JWT vs Sessions : quelle stratégie d’authentification pour les applications SaaS modernes ?
Pourquoi les JWT stateless sont souvent un mauvais choix par défaut pour l’authentification SaaS, et dans quels cas les sessions supportées par Redis offrent un meilleur contrôle.
Les JWT sont devenus populaires parce qu’ils promettent une authentification stateless. Le token transporte des informations utilisateur signées, ce qui permet au serveur de vérifier l’identité sans requête base de données à chaque appel.
Cela paraît idéal pour la scalabilité, mais les compromis opérationnels sont souvent sous-estimés dans les produits SaaS. Le principal problème est la révocation : une fois émis, un JWT reste généralement valide jusqu’à son expiration même si le compte doit être désactivé ou si le token est soupçonné d’avoir été compromis.
Les équipes tentent souvent de compenser cette faiblesse avec des listes noires de tokens, des couches de lookup supplémentaires ou des expirations plus courtes. Mais dès lors qu’une infrastructure doit suivre et invalider les tokens actifs, la supposée simplicité du stateless commence à disparaître.

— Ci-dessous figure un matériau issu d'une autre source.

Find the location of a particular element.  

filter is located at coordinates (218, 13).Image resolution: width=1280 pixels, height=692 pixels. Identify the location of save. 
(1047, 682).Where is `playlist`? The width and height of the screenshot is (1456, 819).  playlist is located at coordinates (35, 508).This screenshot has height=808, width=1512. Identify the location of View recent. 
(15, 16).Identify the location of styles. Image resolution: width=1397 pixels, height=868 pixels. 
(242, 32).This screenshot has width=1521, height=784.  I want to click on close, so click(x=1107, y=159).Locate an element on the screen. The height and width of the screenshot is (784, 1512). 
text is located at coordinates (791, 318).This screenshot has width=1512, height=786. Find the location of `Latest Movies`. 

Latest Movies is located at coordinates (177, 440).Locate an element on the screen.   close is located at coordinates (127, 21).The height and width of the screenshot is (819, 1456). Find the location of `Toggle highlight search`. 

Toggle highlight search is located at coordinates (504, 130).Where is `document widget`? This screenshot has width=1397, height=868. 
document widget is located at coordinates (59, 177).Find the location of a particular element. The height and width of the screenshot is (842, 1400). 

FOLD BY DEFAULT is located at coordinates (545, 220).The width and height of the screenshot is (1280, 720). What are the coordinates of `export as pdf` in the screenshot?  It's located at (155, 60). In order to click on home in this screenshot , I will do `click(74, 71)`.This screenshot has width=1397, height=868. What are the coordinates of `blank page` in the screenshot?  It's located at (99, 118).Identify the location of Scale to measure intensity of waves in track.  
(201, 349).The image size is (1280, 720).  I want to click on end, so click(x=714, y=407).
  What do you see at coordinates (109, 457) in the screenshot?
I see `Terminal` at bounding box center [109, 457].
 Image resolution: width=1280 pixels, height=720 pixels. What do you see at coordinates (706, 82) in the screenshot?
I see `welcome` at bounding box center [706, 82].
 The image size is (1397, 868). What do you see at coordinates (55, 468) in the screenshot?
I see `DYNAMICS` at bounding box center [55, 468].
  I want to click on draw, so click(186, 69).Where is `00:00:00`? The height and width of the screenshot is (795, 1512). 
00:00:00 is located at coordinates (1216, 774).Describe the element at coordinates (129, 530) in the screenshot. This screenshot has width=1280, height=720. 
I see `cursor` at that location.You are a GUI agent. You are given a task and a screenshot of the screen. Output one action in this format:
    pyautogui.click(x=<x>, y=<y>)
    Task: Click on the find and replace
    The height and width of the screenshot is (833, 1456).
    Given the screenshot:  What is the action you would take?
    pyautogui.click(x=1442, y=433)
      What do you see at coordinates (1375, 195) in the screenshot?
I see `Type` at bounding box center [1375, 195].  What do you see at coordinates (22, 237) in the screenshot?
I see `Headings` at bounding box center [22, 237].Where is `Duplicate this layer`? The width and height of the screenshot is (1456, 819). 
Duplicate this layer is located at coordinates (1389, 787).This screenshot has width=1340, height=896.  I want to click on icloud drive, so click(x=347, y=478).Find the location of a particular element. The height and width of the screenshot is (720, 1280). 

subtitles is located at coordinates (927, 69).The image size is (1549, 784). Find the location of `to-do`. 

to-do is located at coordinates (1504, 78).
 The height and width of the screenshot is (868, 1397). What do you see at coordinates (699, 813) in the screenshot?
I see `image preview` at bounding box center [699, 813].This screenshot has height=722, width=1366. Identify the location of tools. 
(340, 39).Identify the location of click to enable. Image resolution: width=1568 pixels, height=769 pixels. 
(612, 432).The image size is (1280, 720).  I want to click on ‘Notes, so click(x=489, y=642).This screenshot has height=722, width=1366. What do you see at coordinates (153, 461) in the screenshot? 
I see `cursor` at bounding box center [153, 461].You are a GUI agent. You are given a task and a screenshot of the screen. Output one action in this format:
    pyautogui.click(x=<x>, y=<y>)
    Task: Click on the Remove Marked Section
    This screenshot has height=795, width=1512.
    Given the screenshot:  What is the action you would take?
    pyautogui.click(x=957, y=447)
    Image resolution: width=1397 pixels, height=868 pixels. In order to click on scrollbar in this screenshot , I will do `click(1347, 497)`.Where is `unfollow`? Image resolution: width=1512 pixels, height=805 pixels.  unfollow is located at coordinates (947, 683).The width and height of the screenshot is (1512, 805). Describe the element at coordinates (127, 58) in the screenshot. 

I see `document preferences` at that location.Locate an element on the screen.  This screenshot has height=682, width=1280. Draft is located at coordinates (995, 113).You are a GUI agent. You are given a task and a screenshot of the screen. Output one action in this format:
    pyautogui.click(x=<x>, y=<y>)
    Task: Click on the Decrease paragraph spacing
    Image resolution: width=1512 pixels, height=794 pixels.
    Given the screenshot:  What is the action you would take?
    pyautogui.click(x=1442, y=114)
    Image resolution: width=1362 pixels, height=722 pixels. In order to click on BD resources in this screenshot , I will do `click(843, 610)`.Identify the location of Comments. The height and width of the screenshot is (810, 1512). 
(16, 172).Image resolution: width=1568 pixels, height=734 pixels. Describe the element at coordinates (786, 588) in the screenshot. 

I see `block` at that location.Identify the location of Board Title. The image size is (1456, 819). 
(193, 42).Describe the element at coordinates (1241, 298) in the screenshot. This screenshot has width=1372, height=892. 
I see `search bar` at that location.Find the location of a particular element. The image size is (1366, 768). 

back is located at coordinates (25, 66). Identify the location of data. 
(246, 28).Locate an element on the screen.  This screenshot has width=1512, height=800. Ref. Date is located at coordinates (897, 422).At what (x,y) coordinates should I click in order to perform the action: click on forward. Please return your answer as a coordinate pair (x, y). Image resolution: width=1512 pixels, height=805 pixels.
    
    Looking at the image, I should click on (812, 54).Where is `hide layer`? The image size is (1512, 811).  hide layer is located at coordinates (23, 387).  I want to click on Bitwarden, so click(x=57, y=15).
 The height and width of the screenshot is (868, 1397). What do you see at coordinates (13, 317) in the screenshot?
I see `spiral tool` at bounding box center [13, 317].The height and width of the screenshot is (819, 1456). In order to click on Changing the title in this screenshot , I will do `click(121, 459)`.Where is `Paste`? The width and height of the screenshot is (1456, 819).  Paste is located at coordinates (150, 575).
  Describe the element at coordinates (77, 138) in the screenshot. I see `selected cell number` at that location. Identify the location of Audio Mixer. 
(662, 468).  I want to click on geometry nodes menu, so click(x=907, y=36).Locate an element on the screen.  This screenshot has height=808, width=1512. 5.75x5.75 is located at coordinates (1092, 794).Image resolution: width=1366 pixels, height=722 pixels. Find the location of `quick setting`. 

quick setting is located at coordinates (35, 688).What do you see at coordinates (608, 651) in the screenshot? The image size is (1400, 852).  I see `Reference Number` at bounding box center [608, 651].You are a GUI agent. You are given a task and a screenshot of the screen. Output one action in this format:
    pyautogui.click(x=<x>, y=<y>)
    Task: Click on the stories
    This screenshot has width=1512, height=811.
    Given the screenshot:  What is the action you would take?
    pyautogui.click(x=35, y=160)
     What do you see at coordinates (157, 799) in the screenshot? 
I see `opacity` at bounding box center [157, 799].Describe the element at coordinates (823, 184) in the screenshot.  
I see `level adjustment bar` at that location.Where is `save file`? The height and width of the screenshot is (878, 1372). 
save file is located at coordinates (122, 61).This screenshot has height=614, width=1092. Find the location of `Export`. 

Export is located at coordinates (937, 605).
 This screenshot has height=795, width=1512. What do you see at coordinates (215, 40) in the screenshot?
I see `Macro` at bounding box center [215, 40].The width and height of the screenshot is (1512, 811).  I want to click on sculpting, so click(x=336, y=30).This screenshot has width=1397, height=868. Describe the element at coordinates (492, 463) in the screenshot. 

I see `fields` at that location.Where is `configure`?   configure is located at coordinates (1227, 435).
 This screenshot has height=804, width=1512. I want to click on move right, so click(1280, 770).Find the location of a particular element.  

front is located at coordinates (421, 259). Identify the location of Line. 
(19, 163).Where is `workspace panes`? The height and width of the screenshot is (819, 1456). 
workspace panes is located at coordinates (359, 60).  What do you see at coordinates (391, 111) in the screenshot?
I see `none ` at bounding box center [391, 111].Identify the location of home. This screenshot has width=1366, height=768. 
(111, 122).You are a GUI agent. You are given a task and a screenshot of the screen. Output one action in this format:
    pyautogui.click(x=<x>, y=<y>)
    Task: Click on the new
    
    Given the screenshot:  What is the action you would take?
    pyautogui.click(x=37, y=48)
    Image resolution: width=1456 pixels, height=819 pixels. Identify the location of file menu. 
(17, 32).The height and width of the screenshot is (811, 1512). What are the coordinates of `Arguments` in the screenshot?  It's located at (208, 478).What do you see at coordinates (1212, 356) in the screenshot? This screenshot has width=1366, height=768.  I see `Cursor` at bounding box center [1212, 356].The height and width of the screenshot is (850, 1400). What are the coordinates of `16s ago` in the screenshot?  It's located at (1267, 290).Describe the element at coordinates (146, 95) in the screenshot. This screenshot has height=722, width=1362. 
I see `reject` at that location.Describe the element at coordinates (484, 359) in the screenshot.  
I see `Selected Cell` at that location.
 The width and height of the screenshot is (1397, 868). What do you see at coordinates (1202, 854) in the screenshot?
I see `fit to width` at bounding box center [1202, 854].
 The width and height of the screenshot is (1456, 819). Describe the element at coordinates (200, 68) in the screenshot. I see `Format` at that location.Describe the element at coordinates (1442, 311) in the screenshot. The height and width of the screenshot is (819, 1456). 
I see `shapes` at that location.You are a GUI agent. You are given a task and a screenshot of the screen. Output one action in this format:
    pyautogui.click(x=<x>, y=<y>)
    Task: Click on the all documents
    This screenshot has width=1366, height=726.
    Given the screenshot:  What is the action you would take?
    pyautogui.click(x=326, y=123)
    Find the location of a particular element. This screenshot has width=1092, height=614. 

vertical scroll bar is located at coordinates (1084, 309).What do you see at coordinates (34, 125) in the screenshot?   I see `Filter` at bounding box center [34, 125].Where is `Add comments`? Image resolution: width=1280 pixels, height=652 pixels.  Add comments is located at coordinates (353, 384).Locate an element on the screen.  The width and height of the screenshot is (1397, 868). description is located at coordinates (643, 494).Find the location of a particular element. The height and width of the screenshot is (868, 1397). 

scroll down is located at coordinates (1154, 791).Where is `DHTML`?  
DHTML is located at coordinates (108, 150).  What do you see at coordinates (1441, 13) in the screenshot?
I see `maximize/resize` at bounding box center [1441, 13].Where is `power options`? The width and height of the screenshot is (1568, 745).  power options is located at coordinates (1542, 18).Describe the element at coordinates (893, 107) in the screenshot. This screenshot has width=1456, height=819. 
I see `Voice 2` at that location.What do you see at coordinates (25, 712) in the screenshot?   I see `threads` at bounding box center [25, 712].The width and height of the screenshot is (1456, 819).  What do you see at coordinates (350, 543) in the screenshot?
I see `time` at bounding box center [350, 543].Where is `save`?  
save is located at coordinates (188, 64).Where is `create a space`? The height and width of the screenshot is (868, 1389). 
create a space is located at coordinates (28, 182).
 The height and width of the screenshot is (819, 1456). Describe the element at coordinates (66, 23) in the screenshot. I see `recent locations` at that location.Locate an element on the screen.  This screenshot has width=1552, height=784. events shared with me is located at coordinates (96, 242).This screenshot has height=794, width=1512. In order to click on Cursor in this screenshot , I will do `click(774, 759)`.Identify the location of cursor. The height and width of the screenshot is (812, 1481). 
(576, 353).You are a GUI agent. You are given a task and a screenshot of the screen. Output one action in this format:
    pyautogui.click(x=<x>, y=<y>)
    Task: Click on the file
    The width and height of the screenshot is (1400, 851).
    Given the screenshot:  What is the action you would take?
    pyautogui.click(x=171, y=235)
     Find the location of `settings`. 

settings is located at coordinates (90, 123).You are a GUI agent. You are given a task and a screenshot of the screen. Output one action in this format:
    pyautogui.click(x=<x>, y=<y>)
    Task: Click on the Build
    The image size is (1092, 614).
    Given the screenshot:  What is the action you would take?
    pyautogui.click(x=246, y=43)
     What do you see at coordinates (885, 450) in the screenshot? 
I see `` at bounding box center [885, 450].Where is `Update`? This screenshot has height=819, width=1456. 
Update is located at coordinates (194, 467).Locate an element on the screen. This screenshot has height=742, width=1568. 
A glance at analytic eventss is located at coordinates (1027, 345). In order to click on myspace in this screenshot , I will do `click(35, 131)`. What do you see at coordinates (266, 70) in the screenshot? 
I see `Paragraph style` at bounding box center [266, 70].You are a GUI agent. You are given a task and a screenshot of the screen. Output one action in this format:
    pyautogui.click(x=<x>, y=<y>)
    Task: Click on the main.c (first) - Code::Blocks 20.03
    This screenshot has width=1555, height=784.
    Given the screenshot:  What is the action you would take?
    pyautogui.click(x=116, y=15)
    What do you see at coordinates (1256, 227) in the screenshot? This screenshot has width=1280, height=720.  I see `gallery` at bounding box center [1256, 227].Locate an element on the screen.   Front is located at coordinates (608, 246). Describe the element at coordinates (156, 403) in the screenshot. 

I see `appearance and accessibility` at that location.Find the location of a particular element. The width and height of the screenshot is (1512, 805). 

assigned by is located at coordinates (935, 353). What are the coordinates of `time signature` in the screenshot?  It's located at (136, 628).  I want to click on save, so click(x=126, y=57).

Les sessions traditionnelles supportées par Redis évitent ce problème pour les produits SaaS orientés navigateur. Un store de session en mémoire reste extrêmement rapide tout en donnant au produit un contrôle précis sur le logout, le suivi des appareils, le blocage de comptes et la révocation administrative.
Les JWT conservent tout de même un rôle important. Ils fonctionnent bien pour la communication server-to-server, l’autorisation inter-services et les flux OAuth de courte durée où le stateless apporte une vraie valeur.
Pour les applications SaaS orientées utilisateur final, la bonne question n’est pas quel mécanisme semble le plus moderne. La bonne question est de savoir lequel donne à l’équipe produit les bons leviers de sécurité et la prévisibilité opérationnelle dont le business aura besoin.